**Given records**
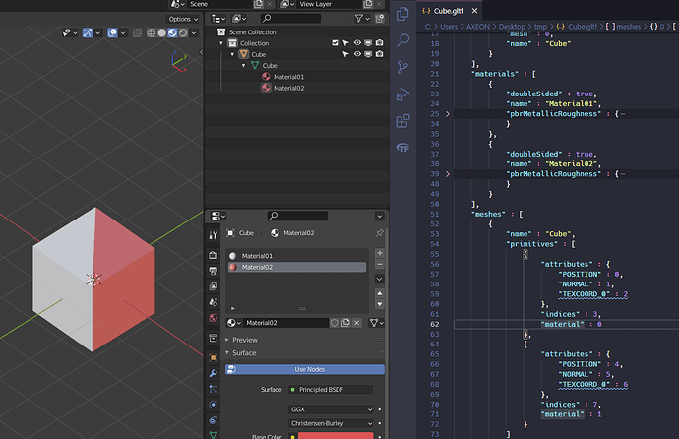Open the viewport Options dropdown
The image size is (679, 439).
(181, 19)
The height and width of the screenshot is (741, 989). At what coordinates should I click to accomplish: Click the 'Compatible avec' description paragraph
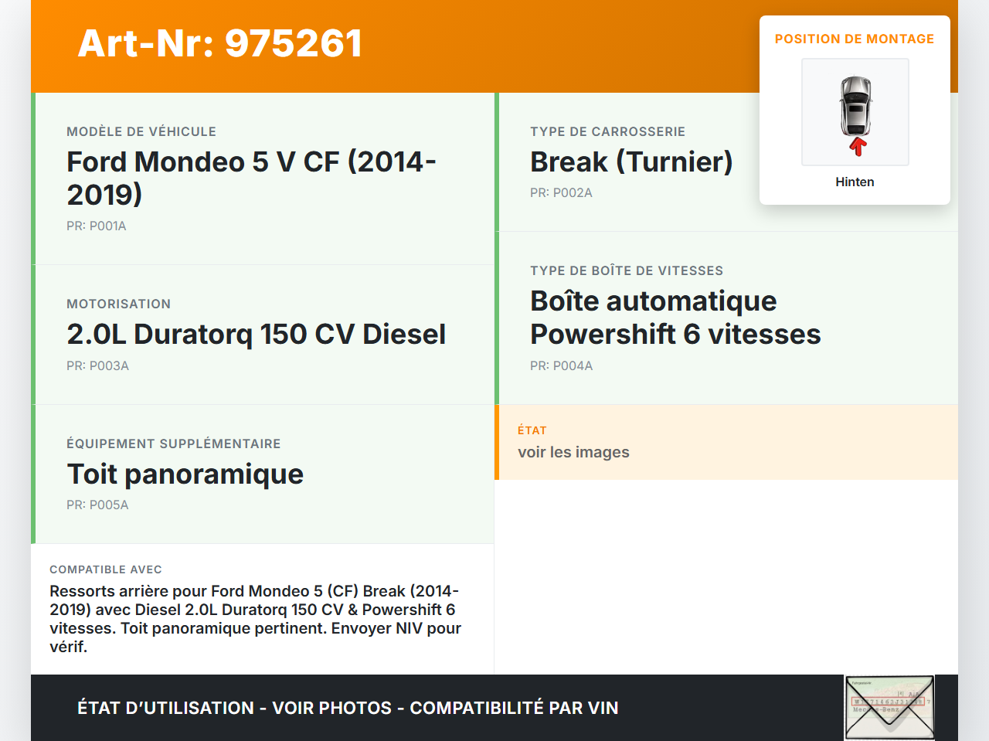(x=255, y=619)
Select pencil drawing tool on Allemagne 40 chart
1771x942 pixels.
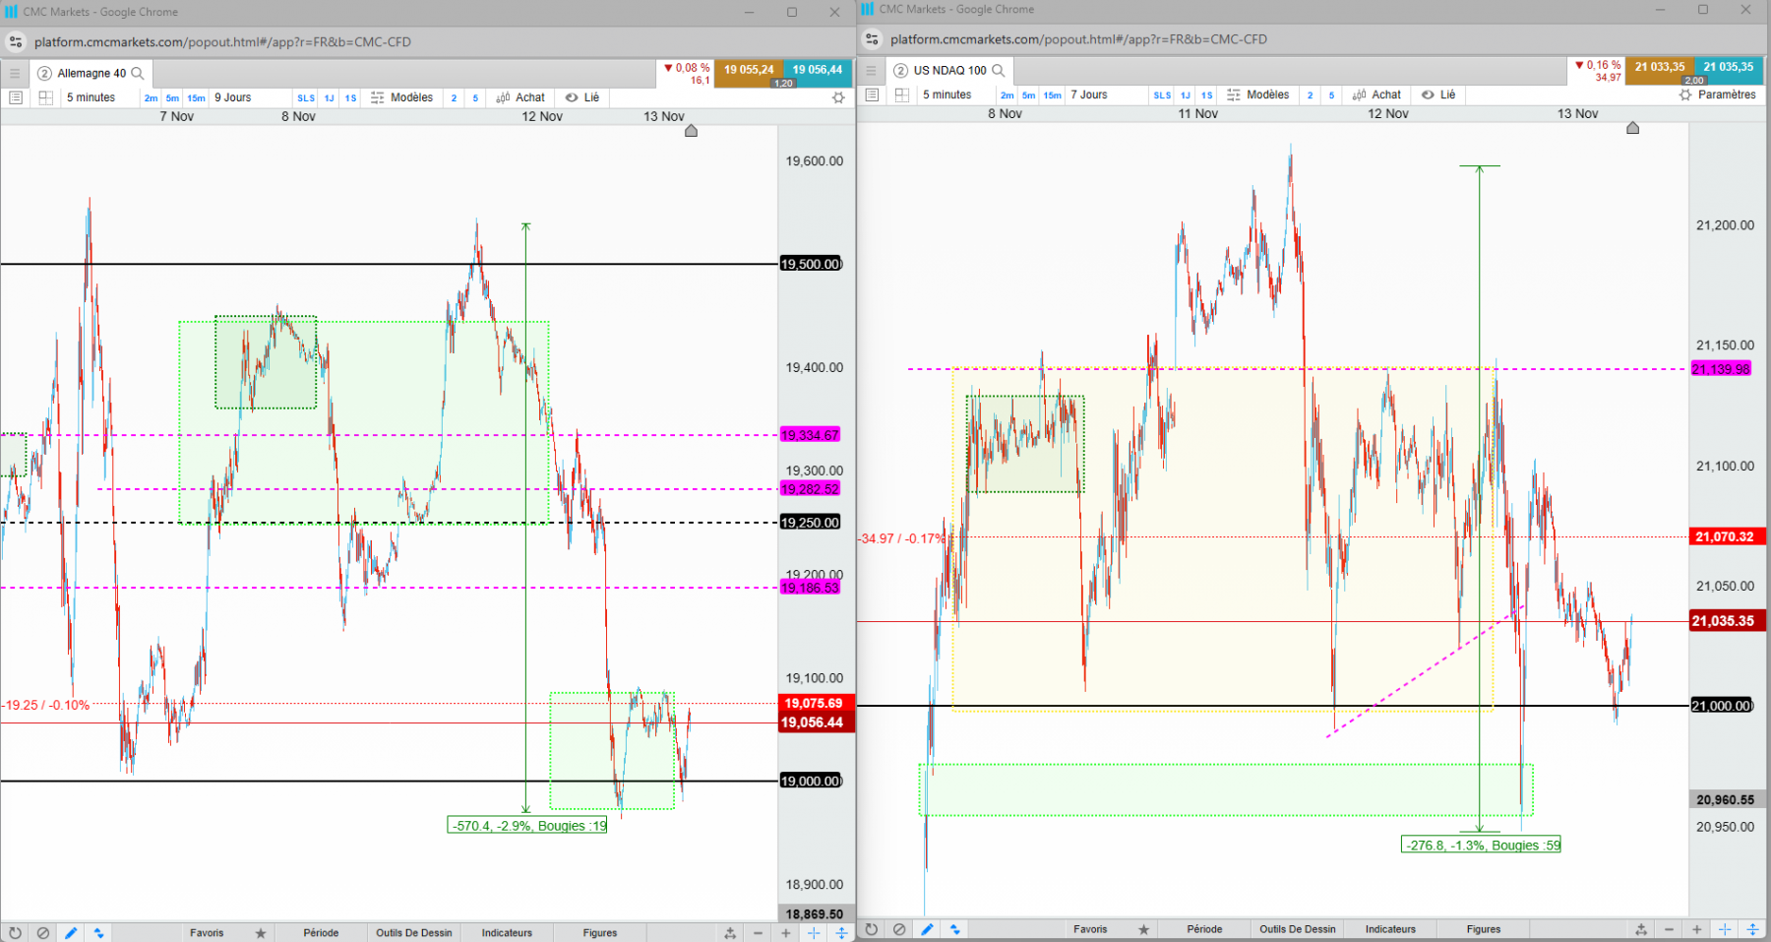point(71,932)
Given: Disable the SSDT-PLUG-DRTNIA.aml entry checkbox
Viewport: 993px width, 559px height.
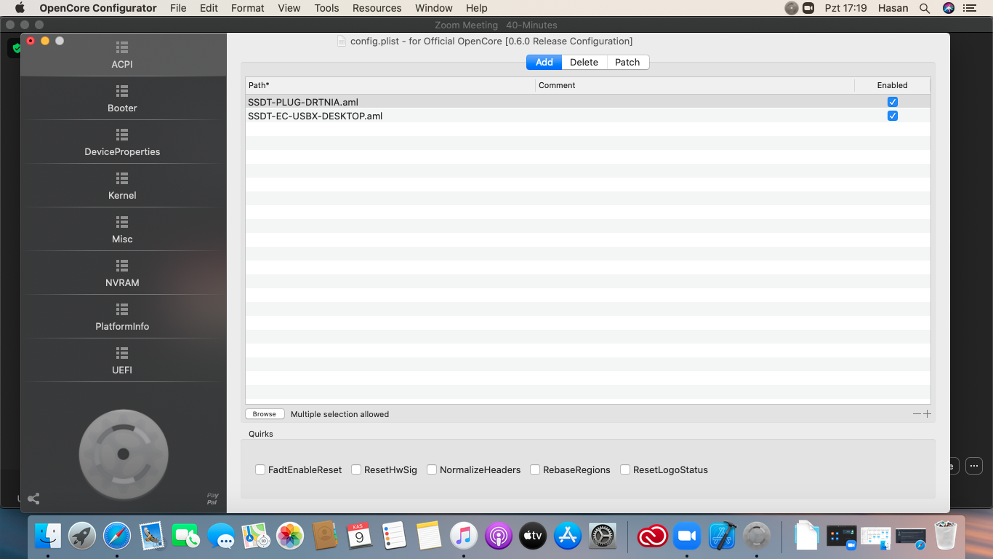Looking at the screenshot, I should (893, 102).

**Task requirements**
Leave the pictures out and retype only the lines from the line with "Select pencil drawing" through the final line of the material, both ends included, word for word.

**Expected output**
Select pencil drawing tool on Allemagne 40 chart
1771x942 pixels.
point(71,932)
Given: Disable the SSDT-PLUG-DRTNIA.aml entry checkbox
Viewport: 993px width, 559px height.
Looking at the screenshot, I should (893, 102).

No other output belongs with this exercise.